Within seconds we were ushered into the room where the doctor held that all important piece of paper. My cheeks were hot, but my neck was cold. We took a seat, my eyes still glued to the floor clutching my bracelet and sobbing, and within seconds I heard the words ‘Good news. Your repeats were normal’. Before I could even finish Kev had grabbed my head and was uncontrollably sobbing with relief for me. I sat in complete and utter shock, shaking from head to toe. The bright lights of the hospital room made it feel like I was dreaming, and I found myself touching Kev’s face to check I was awake.
I should have been ecstatic. The thing is, I was so sure I had the disease, I never really prepared for life without it. It has taken, and is taking, some coming to terms with.
I remember a few days after my test, when it began to sink in, sobbing uncontrollably on a dog walk for the people I know who still have the disease.
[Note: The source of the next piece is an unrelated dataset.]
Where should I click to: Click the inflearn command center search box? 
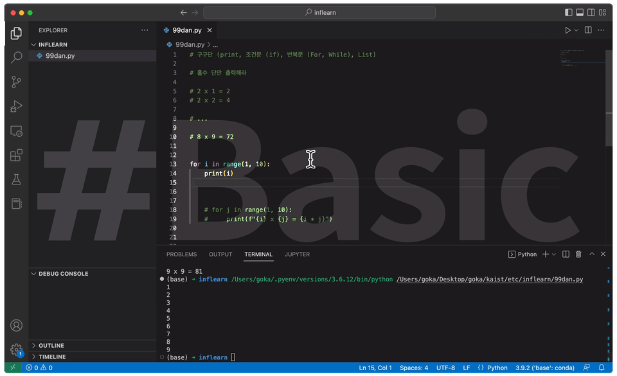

One of my dearest friends didn’t get the same news as me and I’ve really struggled to accept it. My Mum too, who is genuinely the sweetest person I know is suffering right now. It’s not fair. I felt the most intense guilt for being free. I felt undeservingly privileged. I now want to focus my energy on continuing to campaign and fundraise for a cure and know that all those I know with HD will be part of my life forever. I have to be an active part of helping others. We belong to a very special family; a group of people who know how precious life is. I will never give up the fight for a cure until the day I die.